== Required work ==
In the entries that follow, find the line containing "Open the info icon in left sidebar"; from there, copy every line exactly through the line containing "Select firmware version".

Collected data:
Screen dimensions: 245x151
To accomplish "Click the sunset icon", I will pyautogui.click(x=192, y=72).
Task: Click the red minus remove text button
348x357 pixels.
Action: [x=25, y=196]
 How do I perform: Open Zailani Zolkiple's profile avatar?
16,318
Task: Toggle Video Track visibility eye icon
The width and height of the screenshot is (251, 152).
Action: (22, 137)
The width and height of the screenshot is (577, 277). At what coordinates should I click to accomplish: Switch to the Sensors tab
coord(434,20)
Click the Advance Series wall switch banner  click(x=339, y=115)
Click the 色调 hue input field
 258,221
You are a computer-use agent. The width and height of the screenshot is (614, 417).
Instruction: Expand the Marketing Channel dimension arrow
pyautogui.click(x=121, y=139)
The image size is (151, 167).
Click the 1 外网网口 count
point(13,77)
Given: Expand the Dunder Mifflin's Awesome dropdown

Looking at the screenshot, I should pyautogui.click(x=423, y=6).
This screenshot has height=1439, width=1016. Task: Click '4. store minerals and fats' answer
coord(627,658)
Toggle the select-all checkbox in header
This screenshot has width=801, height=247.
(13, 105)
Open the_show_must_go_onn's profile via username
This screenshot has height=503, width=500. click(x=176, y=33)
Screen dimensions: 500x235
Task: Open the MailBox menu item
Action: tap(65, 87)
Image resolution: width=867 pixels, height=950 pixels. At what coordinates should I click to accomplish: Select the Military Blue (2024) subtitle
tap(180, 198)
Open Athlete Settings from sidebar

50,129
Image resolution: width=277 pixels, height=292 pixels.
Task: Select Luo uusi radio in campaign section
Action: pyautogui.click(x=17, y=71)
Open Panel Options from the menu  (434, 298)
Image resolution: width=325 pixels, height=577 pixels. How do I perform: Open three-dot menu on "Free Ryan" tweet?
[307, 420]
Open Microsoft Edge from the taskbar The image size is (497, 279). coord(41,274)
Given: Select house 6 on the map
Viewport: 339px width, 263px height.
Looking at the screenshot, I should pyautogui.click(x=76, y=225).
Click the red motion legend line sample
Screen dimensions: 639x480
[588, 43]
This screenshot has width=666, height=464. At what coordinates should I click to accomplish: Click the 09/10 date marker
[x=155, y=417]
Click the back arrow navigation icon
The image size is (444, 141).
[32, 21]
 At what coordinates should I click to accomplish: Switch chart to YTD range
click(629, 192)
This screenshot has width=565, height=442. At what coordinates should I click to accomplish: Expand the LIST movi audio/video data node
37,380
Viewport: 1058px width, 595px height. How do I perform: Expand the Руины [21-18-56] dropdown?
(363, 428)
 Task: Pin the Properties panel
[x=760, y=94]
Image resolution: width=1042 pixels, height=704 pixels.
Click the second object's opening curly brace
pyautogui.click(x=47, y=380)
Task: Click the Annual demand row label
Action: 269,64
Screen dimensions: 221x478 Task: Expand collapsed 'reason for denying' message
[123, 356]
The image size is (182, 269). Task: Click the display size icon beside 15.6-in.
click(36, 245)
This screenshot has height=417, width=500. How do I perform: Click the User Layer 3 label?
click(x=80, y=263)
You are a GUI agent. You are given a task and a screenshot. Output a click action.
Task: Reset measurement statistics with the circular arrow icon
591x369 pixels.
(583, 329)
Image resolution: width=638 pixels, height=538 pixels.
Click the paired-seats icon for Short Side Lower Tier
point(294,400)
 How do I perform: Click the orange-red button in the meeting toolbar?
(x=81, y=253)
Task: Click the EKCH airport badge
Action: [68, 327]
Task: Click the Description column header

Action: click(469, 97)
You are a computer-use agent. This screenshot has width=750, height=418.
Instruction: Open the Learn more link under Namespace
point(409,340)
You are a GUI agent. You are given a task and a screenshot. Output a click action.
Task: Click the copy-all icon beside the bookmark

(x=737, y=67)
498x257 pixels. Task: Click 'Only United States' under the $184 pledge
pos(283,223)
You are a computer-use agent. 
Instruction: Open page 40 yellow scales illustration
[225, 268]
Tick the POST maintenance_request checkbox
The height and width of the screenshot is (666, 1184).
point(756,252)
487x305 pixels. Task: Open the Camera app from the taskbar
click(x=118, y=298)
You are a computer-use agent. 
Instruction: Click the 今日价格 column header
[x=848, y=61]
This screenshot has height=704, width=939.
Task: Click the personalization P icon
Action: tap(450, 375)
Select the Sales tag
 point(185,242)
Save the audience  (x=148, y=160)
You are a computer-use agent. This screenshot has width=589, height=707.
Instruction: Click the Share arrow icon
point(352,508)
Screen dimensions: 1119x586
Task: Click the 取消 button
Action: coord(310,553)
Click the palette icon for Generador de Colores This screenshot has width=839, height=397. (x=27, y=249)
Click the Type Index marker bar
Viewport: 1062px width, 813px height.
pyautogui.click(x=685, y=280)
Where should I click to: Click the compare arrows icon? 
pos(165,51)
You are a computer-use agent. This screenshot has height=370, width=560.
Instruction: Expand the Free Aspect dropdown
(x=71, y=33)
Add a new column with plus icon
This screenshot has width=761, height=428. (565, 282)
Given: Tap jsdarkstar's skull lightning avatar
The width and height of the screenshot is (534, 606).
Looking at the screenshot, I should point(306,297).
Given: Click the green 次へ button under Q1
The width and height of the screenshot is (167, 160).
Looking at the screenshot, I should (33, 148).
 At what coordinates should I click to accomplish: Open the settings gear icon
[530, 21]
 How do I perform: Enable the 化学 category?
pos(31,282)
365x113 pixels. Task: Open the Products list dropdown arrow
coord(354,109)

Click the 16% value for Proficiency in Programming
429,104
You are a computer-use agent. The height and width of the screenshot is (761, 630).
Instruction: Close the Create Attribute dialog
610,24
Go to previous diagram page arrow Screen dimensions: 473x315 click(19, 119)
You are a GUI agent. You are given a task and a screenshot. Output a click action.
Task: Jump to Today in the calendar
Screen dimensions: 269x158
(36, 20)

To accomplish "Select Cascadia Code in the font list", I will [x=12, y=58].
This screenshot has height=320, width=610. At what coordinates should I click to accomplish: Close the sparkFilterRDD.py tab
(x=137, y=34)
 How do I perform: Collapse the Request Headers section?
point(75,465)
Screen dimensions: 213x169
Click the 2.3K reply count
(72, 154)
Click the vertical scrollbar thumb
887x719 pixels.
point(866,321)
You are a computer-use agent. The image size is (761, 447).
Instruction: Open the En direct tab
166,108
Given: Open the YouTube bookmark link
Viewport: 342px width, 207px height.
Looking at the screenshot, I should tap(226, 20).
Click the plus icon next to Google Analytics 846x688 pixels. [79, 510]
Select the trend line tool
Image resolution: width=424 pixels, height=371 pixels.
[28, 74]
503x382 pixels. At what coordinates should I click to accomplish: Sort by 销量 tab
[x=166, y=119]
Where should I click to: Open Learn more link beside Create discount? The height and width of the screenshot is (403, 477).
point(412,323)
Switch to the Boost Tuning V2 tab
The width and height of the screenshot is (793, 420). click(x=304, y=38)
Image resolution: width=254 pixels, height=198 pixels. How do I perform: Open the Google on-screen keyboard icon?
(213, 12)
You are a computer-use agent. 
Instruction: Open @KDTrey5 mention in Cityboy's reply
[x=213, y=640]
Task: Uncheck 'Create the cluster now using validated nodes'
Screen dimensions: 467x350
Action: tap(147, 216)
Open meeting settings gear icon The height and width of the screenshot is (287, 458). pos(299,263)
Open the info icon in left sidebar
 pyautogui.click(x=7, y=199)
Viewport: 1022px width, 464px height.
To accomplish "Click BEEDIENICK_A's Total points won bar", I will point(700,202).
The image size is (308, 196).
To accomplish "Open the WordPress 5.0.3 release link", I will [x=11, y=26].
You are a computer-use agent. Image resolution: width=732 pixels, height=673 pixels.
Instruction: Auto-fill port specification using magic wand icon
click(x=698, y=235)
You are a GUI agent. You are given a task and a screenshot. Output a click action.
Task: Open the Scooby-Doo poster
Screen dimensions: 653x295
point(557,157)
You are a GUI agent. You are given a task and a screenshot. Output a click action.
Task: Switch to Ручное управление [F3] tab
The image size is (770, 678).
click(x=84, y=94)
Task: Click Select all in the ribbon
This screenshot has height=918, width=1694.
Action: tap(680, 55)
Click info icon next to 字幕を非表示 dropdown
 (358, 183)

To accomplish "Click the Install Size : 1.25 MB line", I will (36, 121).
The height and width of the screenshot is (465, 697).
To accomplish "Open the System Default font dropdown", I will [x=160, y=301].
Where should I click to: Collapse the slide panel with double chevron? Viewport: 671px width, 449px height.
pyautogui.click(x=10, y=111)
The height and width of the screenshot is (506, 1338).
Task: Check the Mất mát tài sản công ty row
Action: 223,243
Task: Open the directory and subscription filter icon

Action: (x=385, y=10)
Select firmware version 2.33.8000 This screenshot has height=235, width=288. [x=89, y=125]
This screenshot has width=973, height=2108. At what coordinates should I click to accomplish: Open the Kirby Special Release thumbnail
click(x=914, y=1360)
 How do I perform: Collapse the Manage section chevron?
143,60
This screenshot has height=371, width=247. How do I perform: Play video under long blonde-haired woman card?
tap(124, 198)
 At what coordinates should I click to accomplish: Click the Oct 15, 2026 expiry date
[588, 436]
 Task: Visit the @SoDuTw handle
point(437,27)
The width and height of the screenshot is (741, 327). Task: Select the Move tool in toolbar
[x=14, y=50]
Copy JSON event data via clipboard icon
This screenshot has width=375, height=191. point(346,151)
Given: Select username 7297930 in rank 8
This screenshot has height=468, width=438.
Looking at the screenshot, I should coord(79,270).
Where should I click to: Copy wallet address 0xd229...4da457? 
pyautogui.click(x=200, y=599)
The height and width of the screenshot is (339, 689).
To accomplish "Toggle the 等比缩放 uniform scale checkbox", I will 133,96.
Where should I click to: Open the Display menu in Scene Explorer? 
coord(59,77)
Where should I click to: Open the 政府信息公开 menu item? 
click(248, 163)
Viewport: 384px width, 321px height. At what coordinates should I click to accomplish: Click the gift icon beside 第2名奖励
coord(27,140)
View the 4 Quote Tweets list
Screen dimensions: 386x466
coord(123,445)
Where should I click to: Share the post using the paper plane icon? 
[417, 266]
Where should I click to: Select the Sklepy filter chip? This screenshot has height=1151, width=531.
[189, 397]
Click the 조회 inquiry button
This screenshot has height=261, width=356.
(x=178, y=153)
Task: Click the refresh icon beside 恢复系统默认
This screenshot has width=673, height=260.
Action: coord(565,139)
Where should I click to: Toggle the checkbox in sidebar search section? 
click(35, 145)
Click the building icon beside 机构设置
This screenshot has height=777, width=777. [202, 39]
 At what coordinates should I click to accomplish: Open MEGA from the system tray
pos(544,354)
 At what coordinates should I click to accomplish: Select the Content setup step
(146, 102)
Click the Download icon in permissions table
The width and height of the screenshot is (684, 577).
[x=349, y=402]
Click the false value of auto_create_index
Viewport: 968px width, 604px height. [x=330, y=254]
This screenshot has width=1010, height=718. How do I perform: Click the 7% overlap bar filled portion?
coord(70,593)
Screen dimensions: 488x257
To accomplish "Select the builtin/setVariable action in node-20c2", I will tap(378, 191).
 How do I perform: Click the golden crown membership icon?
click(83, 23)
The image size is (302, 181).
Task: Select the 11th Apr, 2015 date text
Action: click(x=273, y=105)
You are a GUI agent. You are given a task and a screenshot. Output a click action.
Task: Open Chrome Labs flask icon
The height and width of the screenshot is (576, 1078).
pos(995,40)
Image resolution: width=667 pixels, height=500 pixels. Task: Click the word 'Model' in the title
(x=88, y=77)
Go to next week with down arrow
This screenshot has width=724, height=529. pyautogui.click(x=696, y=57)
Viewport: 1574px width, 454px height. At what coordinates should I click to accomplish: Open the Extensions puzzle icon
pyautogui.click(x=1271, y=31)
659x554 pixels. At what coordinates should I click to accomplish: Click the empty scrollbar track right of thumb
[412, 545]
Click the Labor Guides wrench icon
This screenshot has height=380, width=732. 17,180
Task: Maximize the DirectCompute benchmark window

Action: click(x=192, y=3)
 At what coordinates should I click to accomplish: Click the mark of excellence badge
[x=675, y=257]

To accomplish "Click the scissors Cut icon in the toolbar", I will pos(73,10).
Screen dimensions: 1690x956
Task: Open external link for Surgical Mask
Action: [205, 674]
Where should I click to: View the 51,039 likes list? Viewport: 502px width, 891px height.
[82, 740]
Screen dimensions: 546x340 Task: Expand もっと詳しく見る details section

== Response area ==
Open the info icon in left sidebar
 pyautogui.click(x=7, y=199)
Viewport: 1022px width, 464px height.
To accomplish "Click BEEDIENICK_A's Total points won bar", I will point(700,202).
The image size is (308, 196).
To accomplish "Open the WordPress 5.0.3 release link", I will [x=11, y=26].
You are a computer-use agent. Image resolution: width=732 pixels, height=673 pixels.
Instruction: Auto-fill port specification using magic wand icon
click(x=698, y=235)
You are a GUI agent. You are given a task and a screenshot. Output a click action.
Task: Open the Scooby-Doo poster
Screen dimensions: 653x295
point(557,157)
You are a GUI agent. You are given a task and a screenshot. Output a click action.
Task: Switch to Ручное управление [F3] tab
The image size is (770, 678).
click(x=84, y=94)
Task: Click Select all in the ribbon
This screenshot has height=918, width=1694.
Action: tap(680, 55)
Click info icon next to 字幕を非表示 dropdown
 (358, 183)

To accomplish "Click the Install Size : 1.25 MB line", I will (36, 121).
The height and width of the screenshot is (465, 697).
To accomplish "Open the System Default font dropdown", I will [x=160, y=301].
Where should I click to: Collapse the slide panel with double chevron? Viewport: 671px width, 449px height.
pyautogui.click(x=10, y=111)
The height and width of the screenshot is (506, 1338).
Task: Check the Mất mát tài sản công ty row
Action: 223,243
Task: Open the directory and subscription filter icon

Action: (x=385, y=10)
Select firmware version 2.33.8000 This screenshot has height=235, width=288. [x=89, y=125]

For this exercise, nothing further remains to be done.